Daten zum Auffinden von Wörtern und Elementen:

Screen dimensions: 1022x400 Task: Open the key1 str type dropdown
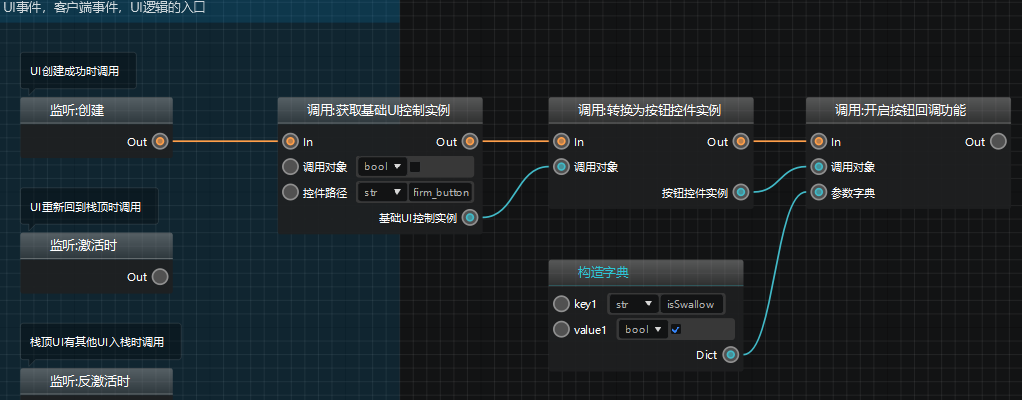tap(635, 304)
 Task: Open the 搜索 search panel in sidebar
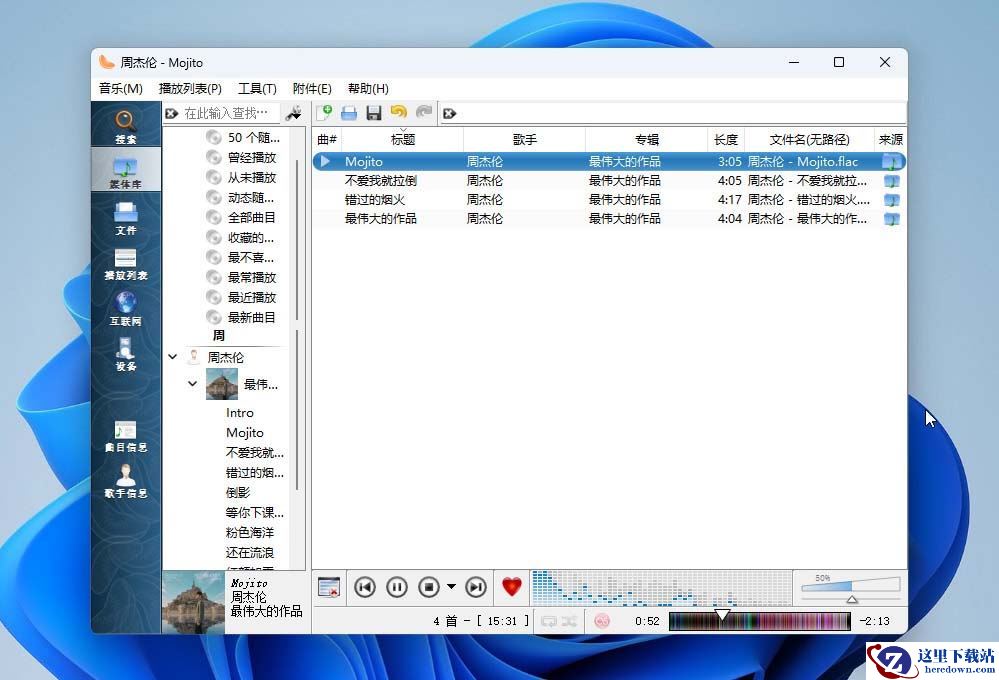[x=125, y=126]
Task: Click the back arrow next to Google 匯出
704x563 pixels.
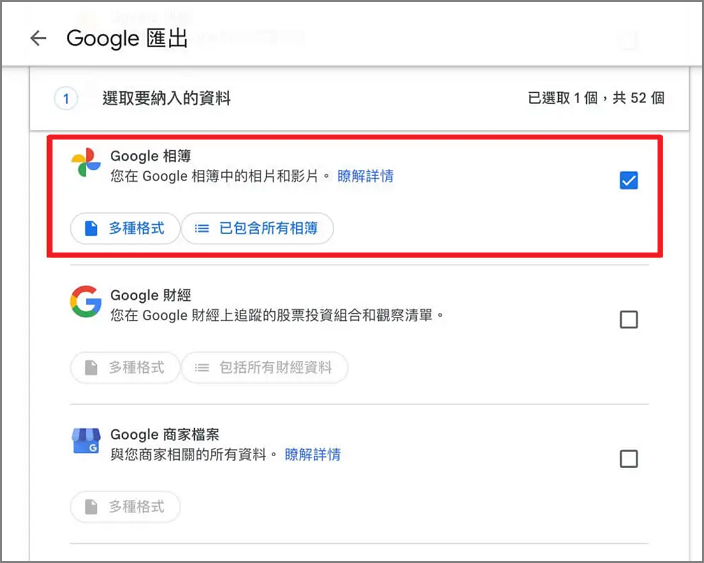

# Aufgabenstellung
Entnimm den Einträgen alle Zeilen von der Zeile mit „Task: Click the back arrow next to Google 匯出“ bis zum Ende der Einträge, beide Grenzen eingeschlossen, und gib sie wortgetreu wieder. Die Bilder lässt du dabei weg.

# Antwort
Task: Click the back arrow next to Google 匯出
704x563 pixels.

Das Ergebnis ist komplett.